Recently I have been thinking about how jealous and possessive I tend to get in my current relationship. I have been dating my gf for quite some time now and I have noticed that whenever she mentions that she hangs out with her guy friends, that she finds somebody attractive or just goes out to a party where she will drink, I get a little jealous. I don't mention it to her and don't forbid her anything, but I definitely stings and I experience a little bit of anxiety (eg. she's at a party a doesn't text me as usual or something like that). I really noticed it today, because she mentioned that she might go out for a coffee with a guy she used to sleep with before meeting me (he invited her).

Two components to this type of jealousy:

  1. Reciprocal distrust.
    Might you go out for a coffee with a girl you used to sleep with, do you feel no doubt whatsoever that you wouldn't make out with her if she tried?
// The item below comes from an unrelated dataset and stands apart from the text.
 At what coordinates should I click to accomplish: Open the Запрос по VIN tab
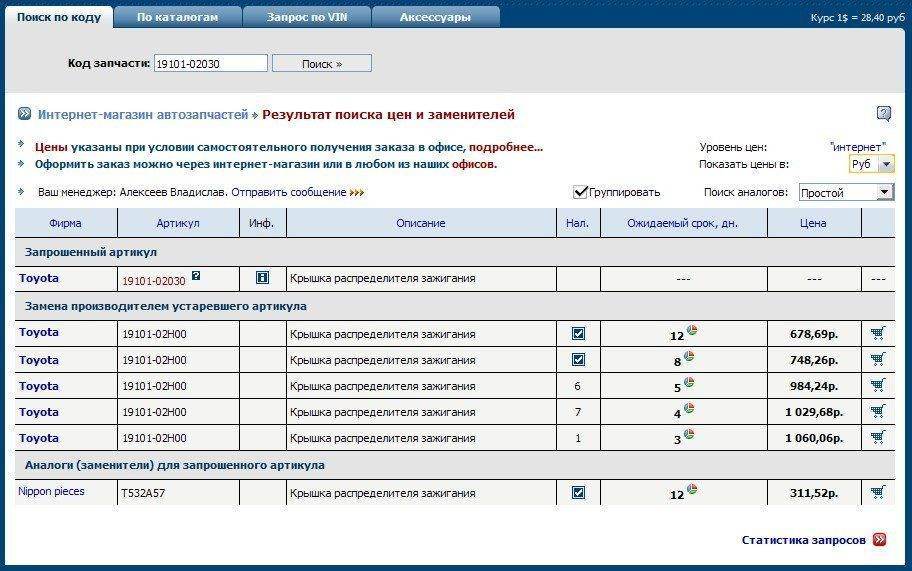(x=307, y=17)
    If you're not absolutely clear and certain that you wouldn't "cheat", then you can't trust your significant other in the same way.
    This is also related to karma.
    People are wired to expect others to work the same way as them.
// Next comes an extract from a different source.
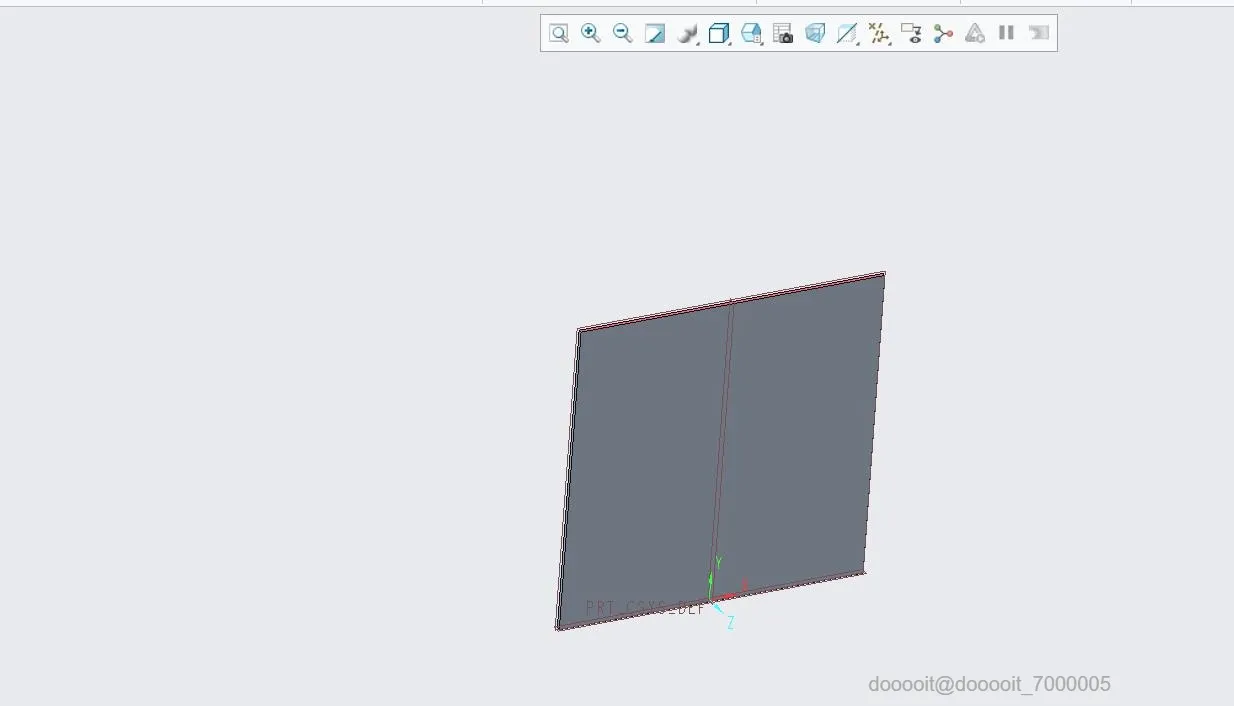The image size is (1234, 706).
Task: Click the Zoom Out magnifier icon
Action: 623,33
    That means that if you can't be 100% trusted, you can't 100% trust anyone else.
  2. Lack of groundedness and being 'enough'.
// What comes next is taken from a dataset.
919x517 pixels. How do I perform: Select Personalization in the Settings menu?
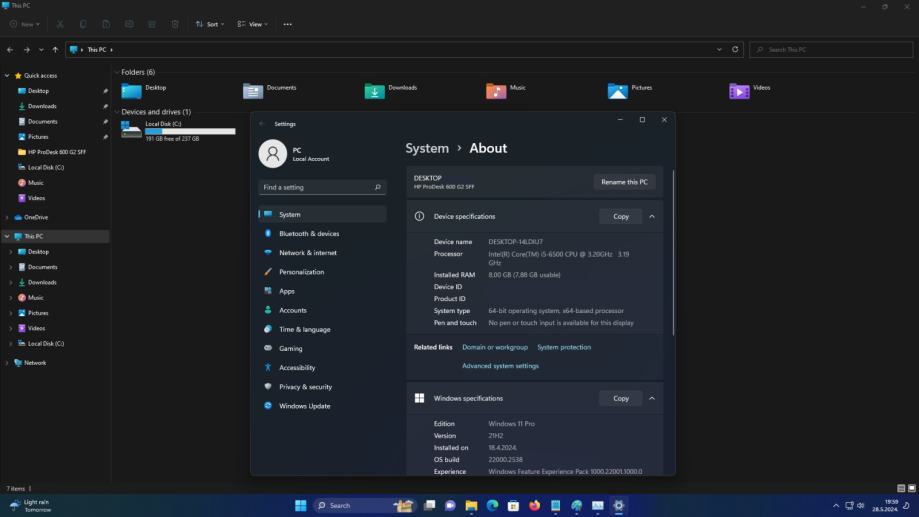(x=301, y=272)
    The possibility of your girlfriend going out and getting hit on, and potentially seduced, is only scary if you're not 100% okay and happy on your own. If you feel like you need her to feel complete, you will get this type of jealousy.
    If you're grounded in yourself, then if she makes a mistake in the relationship, well that's a nuisance but you're still fine. The consequences are for her, because she's the one who stepped out, so she'll have to make it up to you or deal with a breakup. You're still doing great either way.
    And if you are truly this grounded, then the possibility of her cheating wouldn't even enter your mind. It just feels like a silly and ridiculous idea, because YOU feel so valuable! Where else would she even find that?

    This ties into our cultural norms as well.
    It's so normalised to 'need' the other person to feel complete, it's everywhere in pop songs and movies.
    No wonder then, that this type of jealousy is so common.
Edited by flowboy

Learn to resolve trauma. Together.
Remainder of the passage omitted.